6. Angola recently suspended its membership in the organization.

7. Libya signed its membership of COMESA at the tenth COMESA Heads of State Summit in June 2005.

The Egyptian state is considered the most active country compared to other African countries, as Egyptian exports benefiting from the exemption are as follows:

1. All Egyptian goods exported to Member States enjoy full exemption from all customs duties, taxes and other charges of similar effect in accordance with the reduction rates approved by each country and based on the principle of reciprocity.

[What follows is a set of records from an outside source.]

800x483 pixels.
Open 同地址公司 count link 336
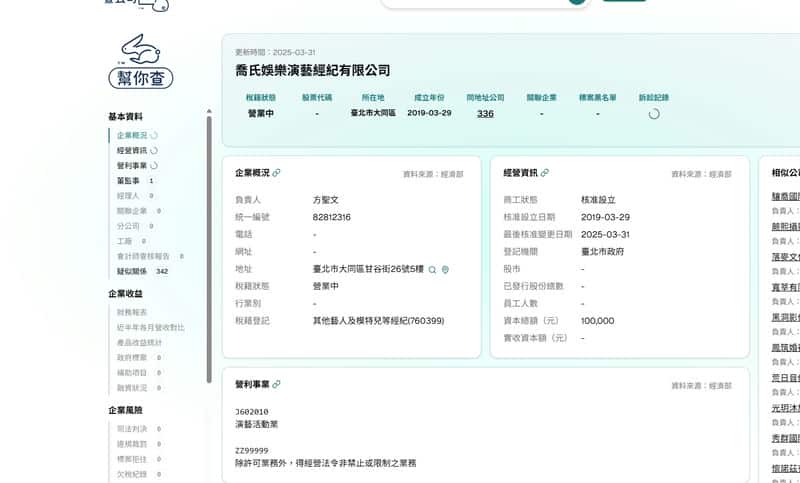(485, 114)
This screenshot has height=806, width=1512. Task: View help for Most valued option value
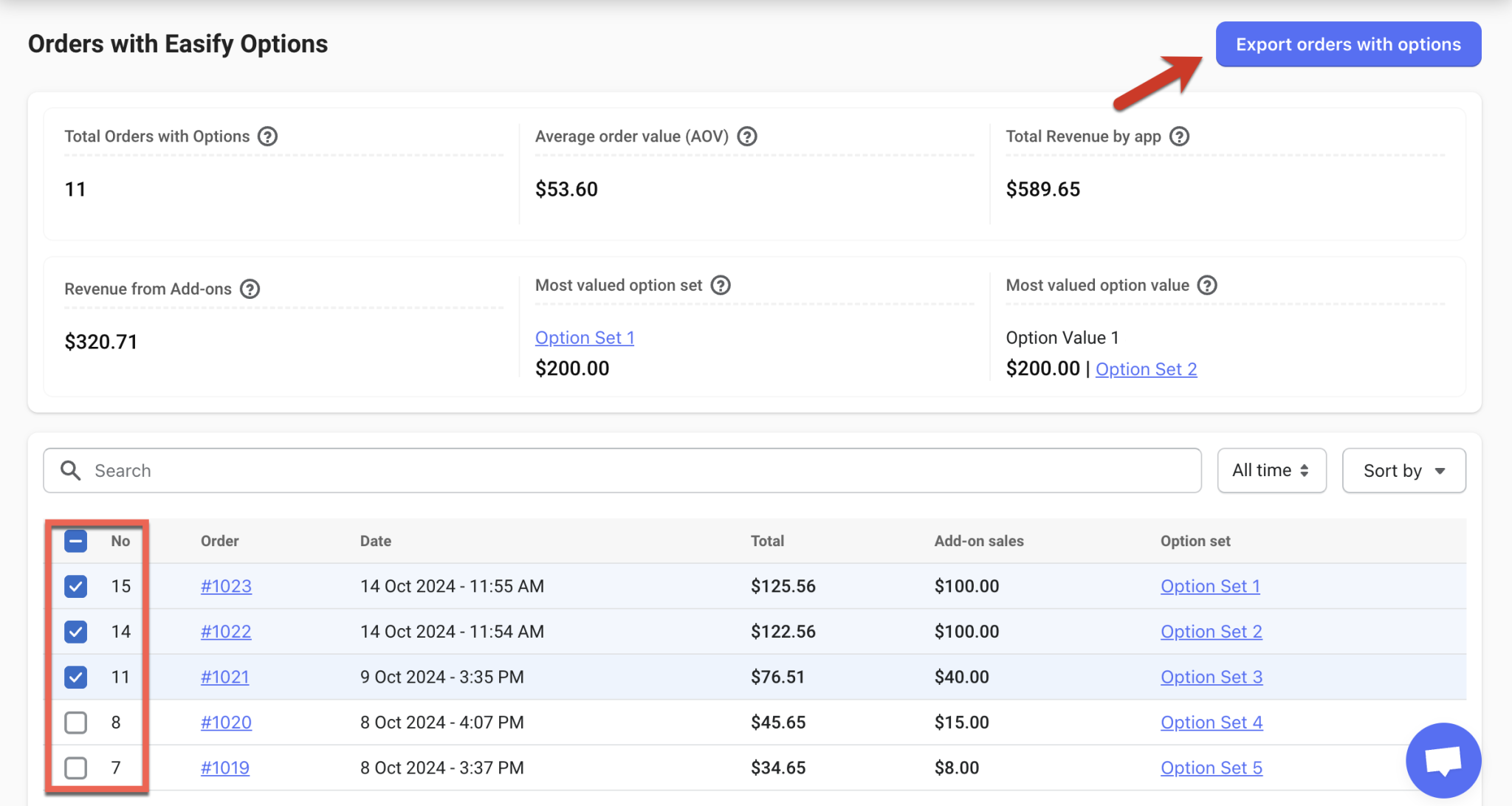[1208, 285]
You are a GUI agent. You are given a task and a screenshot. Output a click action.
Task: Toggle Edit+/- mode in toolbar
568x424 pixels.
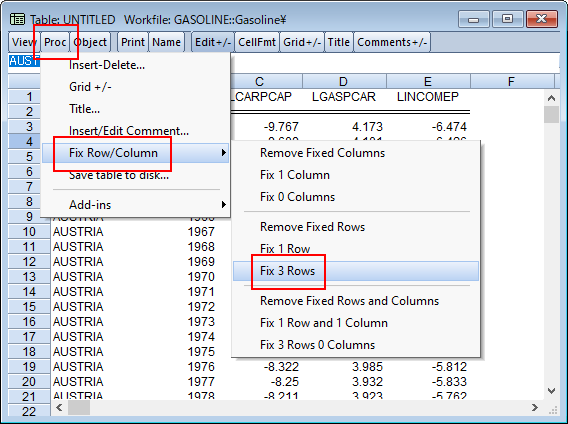(x=213, y=42)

2. There are no exceptions, except for the States of Sudan, Kenya and Mauritius, because the State of Sudan submitted on 05/23/2001 a negative list (which includes 58 goods including Import from Egypt is not allowed except after payment). full fees). Sudan also reserves certain products excluded from the application of exemptions. These products are sugar, flour, cigarettes, fresh water, sauces, jams, fruit juices, biscuits, candies, tahini, vegetable oils, soap, cotton thread, cotton textiles, mixed textiles, medical cotton, ready-made clothing, knitted fabrics, leather shoes, plastic shoes, fabric shoes, terry shoes and paints (except paints (ships, automobiles), matches, tires ( except tractor tires, agricultural equipment, wheels, engines, forklifts and separate machines), liquid and dry batteries, plastic bags, perfumes, cosmetics, zinc plates, rebars, small cars, wicker , sheet metal, Zoe, refrigerators, water conditioners, electrical wires, cables, cardboard boxes and cases, cement, wood and aluminum doors and windows. And office furniture. Egypt does not maintain any negative lists except with the State of Sudan, so excluded products are chickpeas, cotton textiles, mixed textiles, ready-made garments and knitwear. The most important Egyptian exports to COMESA countries are construction materials such as building materials. iron and steel, cement, chemicals and pharmaceuticals, the most important of which are paper and human medicines, food industries, sugar, oils and fats, rice, fruits and vegetables, some engineering products, COMESA countries' most important imports to Egypt are coffee and tea, oily fruits, sesame, live animals and copper.